Mouse Guard seemingly had all of the elements of a potential hit in place: a novel but approachable premise, the involvement of fan-favorite stars including Serkis and Idris Elba, and a proven director in Wes Ball (The Maze Runner). But Mouse Guard was a Fox production, a fatal complication once Disney acquired its former rival studio in early 2019. And so, just two weeks before production as set to begin in earnest on Mouse Guard, the House of Mouse called it all off. A source in the know told The Hollywood Reporter that Disney doesn't want to release big-budget spectacles through Fox, and Mouse Guard, boasting a $170 million budget, certainly fits the bill. Another source claimed that Disney didn't want to release a mo-cap project too similar to its own line of similar photo-realistic cartoons such as 2016's The Jungle Book and 2019's The Lion King. 

Two Spider-Man spinoffs will now be one Spider-Man spinoff

While Disney-owned Marvel proceeded full-bore with its Marvel Cinematic Universe, Sony remained determined to hold on to their movie rights to Spider-Man. The MCU solo Spidey stories starring Tom Holland were co-productions between Sony and Marvel (and the possibility of more Spider-Man MCU movies isn't looking great right now), but Sony has also been focusing on spin-offs centered primarily around offshoot characters in Spider-Man's corner of the Marvel Universe. Among those films are the Oscar-winning animated feature Into the Spider-Verse, the hit Venom starring Tom Hardy, and the upcoming Morbius (with Jared Leto as the "Living Vampire"). 

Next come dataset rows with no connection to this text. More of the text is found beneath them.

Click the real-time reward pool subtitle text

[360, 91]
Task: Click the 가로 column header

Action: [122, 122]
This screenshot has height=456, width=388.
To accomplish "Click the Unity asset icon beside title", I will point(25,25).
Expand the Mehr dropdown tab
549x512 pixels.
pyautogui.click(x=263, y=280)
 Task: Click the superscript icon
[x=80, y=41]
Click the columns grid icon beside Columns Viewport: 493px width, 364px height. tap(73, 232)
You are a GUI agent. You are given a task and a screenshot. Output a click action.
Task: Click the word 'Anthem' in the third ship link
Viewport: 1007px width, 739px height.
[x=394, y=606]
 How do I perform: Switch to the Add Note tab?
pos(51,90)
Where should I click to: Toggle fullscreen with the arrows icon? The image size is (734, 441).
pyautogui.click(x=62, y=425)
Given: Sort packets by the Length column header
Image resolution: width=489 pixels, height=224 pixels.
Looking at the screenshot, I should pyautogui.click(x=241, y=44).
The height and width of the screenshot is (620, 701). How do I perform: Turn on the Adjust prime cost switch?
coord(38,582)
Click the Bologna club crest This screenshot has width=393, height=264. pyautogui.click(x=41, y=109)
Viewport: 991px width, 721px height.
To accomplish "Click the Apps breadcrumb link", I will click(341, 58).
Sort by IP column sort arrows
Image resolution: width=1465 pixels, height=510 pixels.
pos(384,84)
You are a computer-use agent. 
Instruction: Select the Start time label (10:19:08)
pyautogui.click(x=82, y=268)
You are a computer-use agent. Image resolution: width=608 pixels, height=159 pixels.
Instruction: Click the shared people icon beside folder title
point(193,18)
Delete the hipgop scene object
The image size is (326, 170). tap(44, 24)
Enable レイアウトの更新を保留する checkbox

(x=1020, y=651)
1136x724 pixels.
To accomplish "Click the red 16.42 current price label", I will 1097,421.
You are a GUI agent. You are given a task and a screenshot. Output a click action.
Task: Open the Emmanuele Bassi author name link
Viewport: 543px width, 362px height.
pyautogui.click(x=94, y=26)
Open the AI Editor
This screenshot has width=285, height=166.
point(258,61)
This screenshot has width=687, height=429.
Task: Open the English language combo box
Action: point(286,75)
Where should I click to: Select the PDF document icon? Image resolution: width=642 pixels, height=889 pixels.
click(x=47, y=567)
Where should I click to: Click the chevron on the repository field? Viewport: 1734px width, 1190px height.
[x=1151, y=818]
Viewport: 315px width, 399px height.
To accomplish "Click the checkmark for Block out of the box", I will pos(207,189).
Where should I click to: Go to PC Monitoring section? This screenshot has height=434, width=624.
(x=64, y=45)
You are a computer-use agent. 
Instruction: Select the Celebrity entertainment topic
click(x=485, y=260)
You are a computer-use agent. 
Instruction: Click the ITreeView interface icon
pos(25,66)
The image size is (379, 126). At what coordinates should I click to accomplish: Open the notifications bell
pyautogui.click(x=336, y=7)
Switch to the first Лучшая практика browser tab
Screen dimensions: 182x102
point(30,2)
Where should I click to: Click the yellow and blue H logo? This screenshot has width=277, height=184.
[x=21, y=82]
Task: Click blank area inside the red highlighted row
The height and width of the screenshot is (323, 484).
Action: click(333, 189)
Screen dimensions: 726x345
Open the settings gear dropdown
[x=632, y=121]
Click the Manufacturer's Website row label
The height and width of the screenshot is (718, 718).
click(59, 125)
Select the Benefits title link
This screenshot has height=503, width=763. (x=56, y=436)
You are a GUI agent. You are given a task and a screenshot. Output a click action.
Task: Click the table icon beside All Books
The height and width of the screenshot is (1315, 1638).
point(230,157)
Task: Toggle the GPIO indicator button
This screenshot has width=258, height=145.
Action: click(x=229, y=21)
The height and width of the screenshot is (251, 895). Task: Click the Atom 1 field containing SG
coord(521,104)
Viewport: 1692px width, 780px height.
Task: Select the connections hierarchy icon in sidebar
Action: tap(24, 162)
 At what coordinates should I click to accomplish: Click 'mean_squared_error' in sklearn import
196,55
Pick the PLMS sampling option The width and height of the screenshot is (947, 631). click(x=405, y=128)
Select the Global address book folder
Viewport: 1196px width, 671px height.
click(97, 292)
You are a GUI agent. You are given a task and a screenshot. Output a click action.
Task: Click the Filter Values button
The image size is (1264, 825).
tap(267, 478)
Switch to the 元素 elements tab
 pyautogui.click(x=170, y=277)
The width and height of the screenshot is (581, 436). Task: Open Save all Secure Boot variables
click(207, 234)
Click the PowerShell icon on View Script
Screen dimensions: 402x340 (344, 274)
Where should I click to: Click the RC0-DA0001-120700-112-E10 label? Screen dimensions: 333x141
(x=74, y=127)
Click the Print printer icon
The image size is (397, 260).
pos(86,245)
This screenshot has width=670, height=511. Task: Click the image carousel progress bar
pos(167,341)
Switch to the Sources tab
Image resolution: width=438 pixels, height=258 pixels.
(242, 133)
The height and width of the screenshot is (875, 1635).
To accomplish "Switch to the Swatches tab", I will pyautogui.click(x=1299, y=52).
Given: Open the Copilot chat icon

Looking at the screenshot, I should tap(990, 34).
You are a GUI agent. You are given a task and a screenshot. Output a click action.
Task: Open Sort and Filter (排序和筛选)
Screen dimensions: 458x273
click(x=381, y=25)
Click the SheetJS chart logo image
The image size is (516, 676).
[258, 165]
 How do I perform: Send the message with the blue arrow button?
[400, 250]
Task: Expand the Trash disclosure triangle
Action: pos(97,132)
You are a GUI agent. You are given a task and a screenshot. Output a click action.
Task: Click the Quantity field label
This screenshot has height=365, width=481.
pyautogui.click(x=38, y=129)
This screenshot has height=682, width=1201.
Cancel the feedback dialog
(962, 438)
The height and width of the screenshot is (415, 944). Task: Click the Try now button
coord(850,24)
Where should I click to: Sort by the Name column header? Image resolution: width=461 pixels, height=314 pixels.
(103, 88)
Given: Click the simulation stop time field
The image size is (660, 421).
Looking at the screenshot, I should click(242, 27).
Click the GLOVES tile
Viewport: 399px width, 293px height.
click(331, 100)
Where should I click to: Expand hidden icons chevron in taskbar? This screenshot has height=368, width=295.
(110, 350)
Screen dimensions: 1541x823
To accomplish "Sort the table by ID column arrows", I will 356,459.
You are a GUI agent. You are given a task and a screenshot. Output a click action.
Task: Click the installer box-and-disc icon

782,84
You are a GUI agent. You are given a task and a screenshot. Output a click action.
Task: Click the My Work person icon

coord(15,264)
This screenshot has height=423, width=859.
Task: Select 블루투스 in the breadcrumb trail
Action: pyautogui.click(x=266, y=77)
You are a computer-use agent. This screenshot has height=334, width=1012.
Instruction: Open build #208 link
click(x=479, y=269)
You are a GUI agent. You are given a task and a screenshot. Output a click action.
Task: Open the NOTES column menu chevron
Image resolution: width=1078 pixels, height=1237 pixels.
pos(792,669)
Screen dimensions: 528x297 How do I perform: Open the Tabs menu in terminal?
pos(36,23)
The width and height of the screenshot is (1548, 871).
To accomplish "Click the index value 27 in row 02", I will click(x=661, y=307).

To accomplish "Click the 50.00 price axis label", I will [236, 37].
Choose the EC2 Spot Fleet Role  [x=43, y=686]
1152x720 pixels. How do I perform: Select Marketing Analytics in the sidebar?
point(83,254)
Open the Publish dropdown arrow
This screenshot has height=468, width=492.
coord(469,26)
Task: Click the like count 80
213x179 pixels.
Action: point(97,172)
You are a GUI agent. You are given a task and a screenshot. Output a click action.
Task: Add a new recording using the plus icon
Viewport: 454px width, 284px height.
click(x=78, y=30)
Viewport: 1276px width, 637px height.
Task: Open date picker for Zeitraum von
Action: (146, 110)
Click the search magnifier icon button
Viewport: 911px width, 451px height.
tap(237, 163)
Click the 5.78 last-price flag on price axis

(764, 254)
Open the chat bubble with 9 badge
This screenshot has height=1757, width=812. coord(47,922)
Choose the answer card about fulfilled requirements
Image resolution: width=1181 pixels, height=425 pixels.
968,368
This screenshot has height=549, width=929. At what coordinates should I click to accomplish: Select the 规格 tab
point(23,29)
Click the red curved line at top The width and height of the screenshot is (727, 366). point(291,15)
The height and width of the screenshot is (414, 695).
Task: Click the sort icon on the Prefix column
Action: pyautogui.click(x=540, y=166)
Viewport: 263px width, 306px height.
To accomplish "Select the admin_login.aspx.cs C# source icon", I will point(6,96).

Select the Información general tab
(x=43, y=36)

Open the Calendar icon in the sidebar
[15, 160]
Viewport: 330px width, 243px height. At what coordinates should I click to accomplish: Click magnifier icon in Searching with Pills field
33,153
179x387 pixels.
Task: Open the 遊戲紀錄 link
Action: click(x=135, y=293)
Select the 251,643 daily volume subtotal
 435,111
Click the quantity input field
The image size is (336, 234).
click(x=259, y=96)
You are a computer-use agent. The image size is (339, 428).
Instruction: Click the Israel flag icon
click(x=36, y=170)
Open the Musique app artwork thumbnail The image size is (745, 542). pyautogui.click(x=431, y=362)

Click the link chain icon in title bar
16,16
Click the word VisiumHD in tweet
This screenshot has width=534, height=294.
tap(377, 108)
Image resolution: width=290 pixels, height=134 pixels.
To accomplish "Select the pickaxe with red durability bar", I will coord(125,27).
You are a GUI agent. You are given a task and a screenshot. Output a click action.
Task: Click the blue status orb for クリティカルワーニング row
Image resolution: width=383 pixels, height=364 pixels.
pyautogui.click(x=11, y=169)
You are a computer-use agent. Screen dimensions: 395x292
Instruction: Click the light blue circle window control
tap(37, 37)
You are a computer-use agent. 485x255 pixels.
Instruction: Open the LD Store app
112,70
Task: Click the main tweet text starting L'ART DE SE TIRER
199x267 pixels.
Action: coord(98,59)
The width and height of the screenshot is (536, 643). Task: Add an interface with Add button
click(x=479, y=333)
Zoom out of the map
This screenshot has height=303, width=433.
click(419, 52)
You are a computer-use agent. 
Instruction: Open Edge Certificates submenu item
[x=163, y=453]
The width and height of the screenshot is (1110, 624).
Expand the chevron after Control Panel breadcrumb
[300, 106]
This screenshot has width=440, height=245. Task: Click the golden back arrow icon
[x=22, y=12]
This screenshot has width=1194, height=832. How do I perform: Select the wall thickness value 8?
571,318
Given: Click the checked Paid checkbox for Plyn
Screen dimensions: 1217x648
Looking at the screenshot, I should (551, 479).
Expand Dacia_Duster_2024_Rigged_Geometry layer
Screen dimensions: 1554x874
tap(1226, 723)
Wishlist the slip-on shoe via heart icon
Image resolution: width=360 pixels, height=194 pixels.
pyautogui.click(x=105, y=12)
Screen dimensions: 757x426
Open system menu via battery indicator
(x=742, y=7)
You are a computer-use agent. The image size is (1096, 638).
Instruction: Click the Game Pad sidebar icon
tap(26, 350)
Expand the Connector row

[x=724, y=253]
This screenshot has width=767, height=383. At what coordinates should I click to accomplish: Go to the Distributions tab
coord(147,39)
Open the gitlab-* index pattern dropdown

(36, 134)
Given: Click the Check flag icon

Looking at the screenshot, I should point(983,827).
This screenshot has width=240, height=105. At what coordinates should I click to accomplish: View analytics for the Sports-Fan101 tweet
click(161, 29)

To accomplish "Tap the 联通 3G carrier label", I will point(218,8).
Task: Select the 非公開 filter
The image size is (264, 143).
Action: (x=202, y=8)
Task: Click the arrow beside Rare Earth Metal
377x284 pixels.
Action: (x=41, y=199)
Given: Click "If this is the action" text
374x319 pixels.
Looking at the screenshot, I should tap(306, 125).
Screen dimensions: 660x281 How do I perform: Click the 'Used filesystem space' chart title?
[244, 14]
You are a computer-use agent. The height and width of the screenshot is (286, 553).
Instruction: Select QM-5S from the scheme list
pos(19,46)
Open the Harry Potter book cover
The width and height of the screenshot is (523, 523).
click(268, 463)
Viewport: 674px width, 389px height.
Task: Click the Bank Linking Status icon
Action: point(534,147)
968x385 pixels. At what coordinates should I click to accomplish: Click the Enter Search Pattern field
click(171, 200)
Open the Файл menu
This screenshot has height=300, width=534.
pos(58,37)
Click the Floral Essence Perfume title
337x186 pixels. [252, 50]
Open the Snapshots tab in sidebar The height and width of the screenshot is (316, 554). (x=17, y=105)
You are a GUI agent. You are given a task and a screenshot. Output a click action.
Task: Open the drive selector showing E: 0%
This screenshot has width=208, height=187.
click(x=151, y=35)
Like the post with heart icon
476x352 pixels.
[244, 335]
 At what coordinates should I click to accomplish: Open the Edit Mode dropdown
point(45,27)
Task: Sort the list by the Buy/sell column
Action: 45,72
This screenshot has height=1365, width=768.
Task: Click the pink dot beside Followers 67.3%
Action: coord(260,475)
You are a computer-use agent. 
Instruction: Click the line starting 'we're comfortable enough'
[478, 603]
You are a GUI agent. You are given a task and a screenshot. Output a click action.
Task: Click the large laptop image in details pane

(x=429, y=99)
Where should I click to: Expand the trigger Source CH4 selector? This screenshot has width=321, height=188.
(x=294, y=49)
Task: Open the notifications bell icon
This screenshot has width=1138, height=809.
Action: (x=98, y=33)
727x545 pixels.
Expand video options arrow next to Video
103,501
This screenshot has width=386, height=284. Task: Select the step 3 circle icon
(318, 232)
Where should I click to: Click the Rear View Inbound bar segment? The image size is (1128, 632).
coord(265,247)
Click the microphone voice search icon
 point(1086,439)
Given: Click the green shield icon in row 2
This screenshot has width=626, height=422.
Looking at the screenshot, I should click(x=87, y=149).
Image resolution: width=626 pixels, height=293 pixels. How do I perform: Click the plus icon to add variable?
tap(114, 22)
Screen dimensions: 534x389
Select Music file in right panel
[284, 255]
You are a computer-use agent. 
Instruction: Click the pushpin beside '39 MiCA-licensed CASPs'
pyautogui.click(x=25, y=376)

There was also a proposed endeavor called Silver & Black. That film would showcase the adventures of not one but two Spider-Man side characters: mercenary Silver Sable (or Silver Sablinoba) and cat burglar Black Cat (Felicia Hardy to the world). In May 2017, Sony signed up Gina Prince-Bythewood (The Secret Life of Bees) to direct, and charged ahead for a February 2019 release date. That changed in June 2018, when the studio altered its theatrical debut date to... no date at all. There had been a few problems along the way, primarily that shooting hadn't yet begun because Prince-Bythewood didn't like the shooting script.

No screenplay and no release date usually imply a movie is dead, but that's not exactly the case here. Shortly after Silver & Black lost its street date, Sony announced that it would instead make two separate movies: a Silver as well as a Black.